According to the Blue House, Gates wrote that if the company succeeds in developing a vaccine, SK Bioscience would be able to produce 200 million vaccines per year starting next June.
Gates’ statements were met with doubts by experts, however, who say his view may be too optimistic.
“Gates may have exaggerated a little in giving his congratulatory remarks for first lady Kim Jung-sook, who was appointed as the honorary president of the International Vaccine Institute’s Korea support committee earlier this month,” said a vaccine expert who wished to remain anonymous.
“It should be noted that Gates’ statement does not reflect reality. It’s the United States, Britain and China that are taking the lead in vaccine development. Gates’ mention of SK Bioscience is likely to be a message of support since the two have ties: The Gates Foundation donated research funds to the company."
In Korea, clinical trials are underway for two Covid-19 vaccine candidates — Genexine’s GX-19 and INO-4800 developed by U.S. firm Inovio. Both were approved by the Ministry of Food and Drug Safety in June and are undergoing Phase 1 and 2 trials.
However, contrary to Gates’ remarks, vaccine development is happening much faster abroad. According to a World Health Organization report, 24 substances have entered clinical trials as Covid-19 vaccine candidates.
Forty-seven coronavirus vaccine clinical trials are registered in the U.S. National Institutes of Health (NIH)'s online database of worldwide clinical studies, more than a threefold increase from April. Five of them entered Phase 3 trials — three in China and one each in the United States and Britain.
Cambridge, Massachusetts-based Moderna started Phase 3 clinical trials of a coronavirus vaccine on Monday. Infectious disease expert Dr. Anthony S. Fauci estimated that results may be available by November.
New York City-based Pfizer’s vaccine, developed with German partner BioNTech, also entered Phase 3 clinical trials on Monday. Pfizer’s trial will begin in the United States but expand overseas to include about 120 sites.
SK Bioscience, which was at the center of attention after Gates’ comment, is currently developing three coronavirus vaccines — one the company is developing on its own, another funded by the Gates foundation and the third using Korean government funding.
In February, the company launched a research project to develop a vaccine platform that could provide a prompt response to variant viruses, such as the novel coronavirus.

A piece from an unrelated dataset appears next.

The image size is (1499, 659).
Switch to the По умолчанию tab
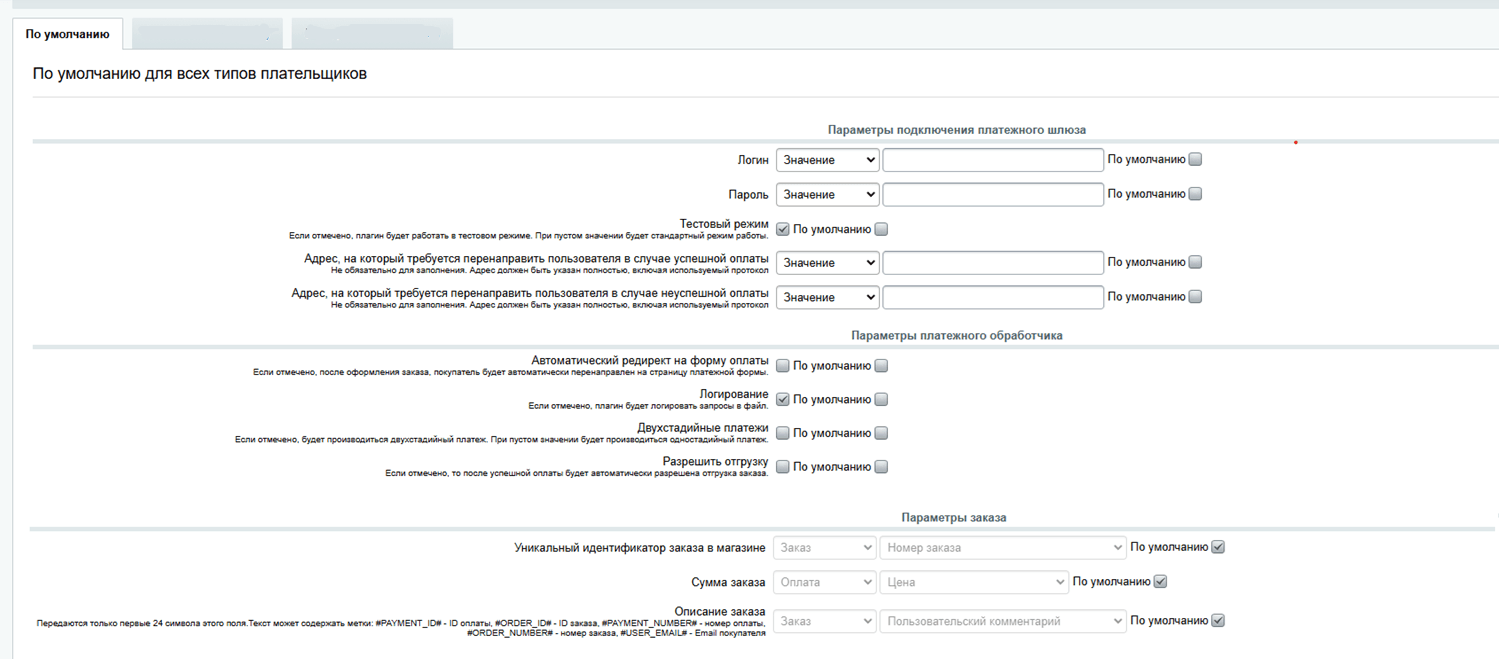(x=67, y=34)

In May, the Gates Foundation decided to donate $3.6 million as a research and development fund. In March, the Korea Centers for Disease Control and Prevention announced a partnership with SK Bioscience, along with Celltrion, to develop a Covid-19 vaccine and treatment, respectively. None of these initiatives have reached clinical trials yet.
“The goal is to develop a vaccine as soon as possible, but considering the schedule for clinical trials, it is hard to determine when it will be complete,” said an SK Bioscience spokesperson.

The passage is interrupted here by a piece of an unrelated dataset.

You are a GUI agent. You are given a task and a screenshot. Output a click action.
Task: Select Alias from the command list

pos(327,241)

Gates’ statement regarding SK’s 200 million vaccine capacity is also in question. SK Bioscience owns a vaccine production factory L-House in Andong, North Gyeongsang. When the factory is running at full capacity, it can produce 150 million doses per year, according to SK. Last year, it produced 5.9 million doses. Even if the company successfully develops an effective Covid-19 vaccine, a yearly rate of 200 million may not be feasible.
“It is hard to know what evidence was used to back Gates’ claim about producing 200 million doses of vaccine every year,” said an SK Bioscience spokesperson.